--- Selected extract ---
In France, the Reserved Offering described above will take place solely as a placement to the benefit of categories of persons, in accordance with Article L. 225-138 of the 'Code de commerce' and applicable regulations. The Reserved Offering is reserved, in Europe (including in France), to 'qualified investors', as that term is defined in Article 2(e) of the Prospectus Regulation.
In relation to each member state of the European Economic Area other than France (each, a 'Relevant Member State'), an offer of the New Shares is not being made and will not be made to the public in that Relevant Member State, other than: (i) to any legal entity which is a qualified investor as defined in the Prospectus Regulation; (ii) to fewer than 150 natural or legal persons per relevant member state; or (iii) in any other circumstances falling within Article 1(4) of the Prospectus Regulation; provided that no such offer of the New Shares shall require the Company to publish a prospectus pursuant to Article 3 of the Prospectus Regulation. For the purposes of the above, the expression an 'offer to the public' in any Relevant Member State shall have the meaning ascribed to it in article 2(d) of the Prospectus Regulation.
This press release may not be distributed, directly or indirectly, in or into the United States. This press release does not constitute an offer of securities for sale nor the solicitation of an offer to purchase securities in the United States or any other jurisdiction where such offer may be restricted. Securities may not be offered or sold in the United States absent registration under the U.S. Securities Act of 1933, as amended (the 'Securities Act') except pursuant to an exemption from, or in a transaction not subject to, the registration requirements thereof. The securities of the Company have not been and will not be registered under the Securities Act, and the Company does not intend to make a public offer of its securities in the United States.
This communication is being distributed only to, and is directed only at (a) persons outside the United Kingdom, (b) persons who have professional experience in matters relating to investments falling within Article 19(5) of the Financial Services and Markets Act 2000 (Financial Promotion) Order 2005 (the 'Order'), and (c) high net worth entities, and other persons to whom it may otherwise lawfully be communicated, falling within Article 49(2) of the Order (all such persons together being referred to as 'relevant persons'). Any investment or investment activity to which this communication relates is available only to relevant persons and will be engaged in only with relevant persons. Any person who is not a relevant person should not act or rely on this communication or any of its contents.
This distribution of this press release may be subject to legal or regulatory restrictions in certain jurisdictions. Any person who comes into possession of this press release must inform him or herself of and comply with any such restrictions.
This press release has not been independently verified and no representation or warranty, express or implied, is made or given by or on behalf of any of the Managers or any of their parent or subsidiary undertakings, or the subsidiary undertakings of any such parent undertakings, or any of such person's respective directors, officers, employees, agents, affiliates or advisers, as to, and no reliance should be placed on, the accuracy, completeness or fairness of the information or opinions contained in this press release and no responsibility or liability is assumed by any such persons for any such information or opinions or for any errors or omissions. All information presented or contained in this press release is subject to verification, correction, completion and change without notice.
The Managers are acting exclusively for the Company and no one else in connection with the Reserved Offering and will not regard any other person (whether or not a recipient of this press release) as their client in relation to the Reserved Offering and will not be responsible to anyone other than the Company for providing the protections afforded to their client nor for providing advice in relation to the proposed Reserved Offering.

--- Record extracts ---
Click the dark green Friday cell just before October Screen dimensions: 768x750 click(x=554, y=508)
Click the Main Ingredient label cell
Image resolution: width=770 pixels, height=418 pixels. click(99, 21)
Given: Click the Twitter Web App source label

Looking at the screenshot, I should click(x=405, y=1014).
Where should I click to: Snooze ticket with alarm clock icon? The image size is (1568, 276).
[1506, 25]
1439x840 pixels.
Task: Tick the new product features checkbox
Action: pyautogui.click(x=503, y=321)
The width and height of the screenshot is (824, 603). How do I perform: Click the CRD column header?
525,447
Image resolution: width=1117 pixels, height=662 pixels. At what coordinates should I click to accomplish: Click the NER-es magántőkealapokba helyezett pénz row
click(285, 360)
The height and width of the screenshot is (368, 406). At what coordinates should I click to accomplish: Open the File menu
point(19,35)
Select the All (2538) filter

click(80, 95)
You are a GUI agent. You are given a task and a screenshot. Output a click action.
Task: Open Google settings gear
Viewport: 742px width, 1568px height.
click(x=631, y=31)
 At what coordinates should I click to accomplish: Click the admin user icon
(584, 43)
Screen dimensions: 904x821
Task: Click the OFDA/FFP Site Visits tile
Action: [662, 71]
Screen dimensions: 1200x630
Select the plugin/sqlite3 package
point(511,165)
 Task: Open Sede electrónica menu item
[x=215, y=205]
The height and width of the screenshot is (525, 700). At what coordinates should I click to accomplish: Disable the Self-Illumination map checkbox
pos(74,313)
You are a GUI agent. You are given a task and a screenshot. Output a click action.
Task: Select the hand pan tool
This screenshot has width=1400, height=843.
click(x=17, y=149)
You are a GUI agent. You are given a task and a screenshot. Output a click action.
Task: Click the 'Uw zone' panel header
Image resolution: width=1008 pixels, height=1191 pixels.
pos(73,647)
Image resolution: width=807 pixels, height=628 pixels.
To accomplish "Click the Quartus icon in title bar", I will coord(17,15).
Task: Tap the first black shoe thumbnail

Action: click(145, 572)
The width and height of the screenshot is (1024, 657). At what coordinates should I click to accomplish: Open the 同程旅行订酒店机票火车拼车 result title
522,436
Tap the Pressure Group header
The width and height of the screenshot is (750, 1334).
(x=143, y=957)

--- The problem ---
Which articles of the Prospectus Regulation does the press release cite? List each one.

--- Solved problem ---
- Article 2(e)
- Article 1(4)
- Article 3
- Article 2(d)